Further, as a material for forming the discharge port rear surface guide 41 and the discharge port guide 42, for example, a metal plate provided with a large number of holes such as punching metal or a metal net is used, so that the refrigerant discharged from the discharge port 16 can be used. An effect of attenuating pressure pulsation is obtained.
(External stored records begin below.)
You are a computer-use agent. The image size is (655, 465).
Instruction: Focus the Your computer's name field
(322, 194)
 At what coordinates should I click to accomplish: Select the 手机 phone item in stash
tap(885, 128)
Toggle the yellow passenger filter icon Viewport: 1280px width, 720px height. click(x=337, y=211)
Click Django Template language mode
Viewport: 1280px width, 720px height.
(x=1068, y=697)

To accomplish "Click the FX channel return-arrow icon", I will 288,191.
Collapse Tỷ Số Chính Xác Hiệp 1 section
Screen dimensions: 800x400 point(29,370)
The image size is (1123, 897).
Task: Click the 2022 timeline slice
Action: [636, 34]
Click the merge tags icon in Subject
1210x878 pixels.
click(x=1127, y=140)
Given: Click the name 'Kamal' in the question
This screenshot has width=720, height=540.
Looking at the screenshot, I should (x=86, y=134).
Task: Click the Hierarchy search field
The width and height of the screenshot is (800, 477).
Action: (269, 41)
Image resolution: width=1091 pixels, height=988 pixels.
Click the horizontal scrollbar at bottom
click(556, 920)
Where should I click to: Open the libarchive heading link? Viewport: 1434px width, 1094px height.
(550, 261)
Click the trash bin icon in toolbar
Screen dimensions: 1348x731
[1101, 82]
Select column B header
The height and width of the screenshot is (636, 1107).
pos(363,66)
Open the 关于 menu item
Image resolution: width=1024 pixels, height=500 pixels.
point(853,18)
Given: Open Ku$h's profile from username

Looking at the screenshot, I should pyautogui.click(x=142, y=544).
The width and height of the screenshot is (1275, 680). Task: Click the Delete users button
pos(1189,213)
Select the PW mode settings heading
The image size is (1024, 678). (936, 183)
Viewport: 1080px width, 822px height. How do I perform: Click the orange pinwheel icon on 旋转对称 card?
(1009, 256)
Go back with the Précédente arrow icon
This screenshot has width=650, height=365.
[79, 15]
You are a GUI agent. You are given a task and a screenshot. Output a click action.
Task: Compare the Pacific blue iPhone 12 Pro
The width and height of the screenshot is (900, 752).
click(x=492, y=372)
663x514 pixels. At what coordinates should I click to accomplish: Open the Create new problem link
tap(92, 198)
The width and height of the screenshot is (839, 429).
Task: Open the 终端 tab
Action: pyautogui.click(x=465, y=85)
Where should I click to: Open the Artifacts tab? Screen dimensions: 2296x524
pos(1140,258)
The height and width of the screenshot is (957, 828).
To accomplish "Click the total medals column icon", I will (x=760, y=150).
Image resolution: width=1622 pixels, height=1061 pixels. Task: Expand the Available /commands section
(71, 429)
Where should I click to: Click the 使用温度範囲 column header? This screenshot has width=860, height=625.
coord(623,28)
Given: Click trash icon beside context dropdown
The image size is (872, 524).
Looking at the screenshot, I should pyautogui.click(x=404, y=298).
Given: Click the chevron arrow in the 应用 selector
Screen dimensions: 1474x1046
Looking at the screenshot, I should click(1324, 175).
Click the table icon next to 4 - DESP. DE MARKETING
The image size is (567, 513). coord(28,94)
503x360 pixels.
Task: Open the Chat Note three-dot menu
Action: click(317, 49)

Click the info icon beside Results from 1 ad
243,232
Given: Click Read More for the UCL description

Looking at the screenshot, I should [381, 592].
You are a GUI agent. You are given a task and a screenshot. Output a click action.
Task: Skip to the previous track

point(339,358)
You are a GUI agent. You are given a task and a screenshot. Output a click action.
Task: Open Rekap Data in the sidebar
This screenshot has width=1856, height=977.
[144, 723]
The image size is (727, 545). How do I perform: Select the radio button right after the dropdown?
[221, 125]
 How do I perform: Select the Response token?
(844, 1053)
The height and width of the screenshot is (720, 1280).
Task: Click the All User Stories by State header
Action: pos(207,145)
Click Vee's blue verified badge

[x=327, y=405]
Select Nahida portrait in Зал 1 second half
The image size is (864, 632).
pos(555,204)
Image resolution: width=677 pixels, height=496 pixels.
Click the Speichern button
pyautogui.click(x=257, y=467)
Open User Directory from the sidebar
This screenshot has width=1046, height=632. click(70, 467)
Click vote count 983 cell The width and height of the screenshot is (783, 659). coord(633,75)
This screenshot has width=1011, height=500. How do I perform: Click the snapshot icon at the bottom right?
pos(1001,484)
Further, there is an effect of mixing and rectifying the refrigerant discharged from the discharge port 16, the refrigerant circulating in the low-stage discharge muffler space 31, and the refrigerant injected from the injection injection port 86.

As shown in FIG. 4, the discharge valve concave installation portion 18 provided with the discharge port 16 is formed on the discharge port side surface 62 of the lower support member 60. A discharge valve 17 formed of a thin plate-like elastic body such as a leaf spring is attached to the discharge valve concave installation portion 18. A stopper 19 for adjusting (limiting) the lift amount (deflection size) of the discharge valve is attached so as to cover the discharge valve 17. One end side of the discharge valve 17 and the stopper 19 is fixed to the discharge valve concave installation portion 18 with a bolt 19b.
Due to the difference between the pressure in the cylinder chamber of the low-stage compression unit 10 and the pressure in the low-stage discharge muffler space 31, the discharge valve 17 bends to open and close the discharge port 16, and refrigerant is discharged from the discharge port 16 to the low-stage discharge muffler. Discharge into the space 31. That is, the discharge valve mechanism that opens the discharge port 16 is a reed valve system.
Here, as shown in FIG. 4, the stopper 19 is fixed at one end side to the back side of the discharge port 16 and is inclined so as to gradually move away from the discharge port 16 toward the communication port 34 side of the discharge port 16. Provided. However, the stopper 19 has a narrow radial width d and is inclined at a gentle angle close to parallel with the discharge port side surface 62 provided with the discharge port 16. Therefore, the stopper 19 hardly prevents the refrigerant discharged from the discharge port 16 from flowing in the reverse direction (B direction in FIGS. 3 and 4).
On the other hand, the discharge port rear surface guide 41 is provided at an angle close to perpendicular to the discharge port side surface 62. The radial width D1 of the discharge port rear guide 41 and the radial width D2 of the discharge port guide 42 are the diameter of the discharge port 16, the radial width of the discharge valve 17, and the radial width d of the stopper 19. Greater than. That is, the channel projected area S1 (= D1 × H1) of the discharge port rear surface guide 41 is larger than the channel projected area s (= d × h) of the stopper. Note that the flow path projection area S1 of the discharge port rear surface guide 41 is that the discharge port rear surface guide 41 passes through a predetermined plane passing through the axis 6d by rotating the discharge port rear surface guide 41 about the axis 6d as a rotation axis. It is the area of the figure obtained by plotting the locus. Similarly, the projected flow area s of the stopper is a figure obtained by plotting the locus of the stopper 19 passing through a predetermined plane passing through the axis 6d by rotating the stopper 19 about the axis 6d as a rotation axis. It is an area. Similarly, the flow path projection area of a certain object is a figure obtained by plotting a trajectory through which the object passes through a predetermined plane passing through the axis 6d by rotating the object about the axis 6d as a rotation axis. It is an area.
The discharge port rear guide 41 and the discharge port guide 42 prevent the refrigerant discharged from the discharge port 16 from flowing in the reverse direction and promote the flow in the forward direction in a range wider than the stopper 19. Therefore, by providing the discharge port back guide 41 and the discharge port guide 42, the refrigerant discharged from the discharge port 16 can be circulated in the forward direction.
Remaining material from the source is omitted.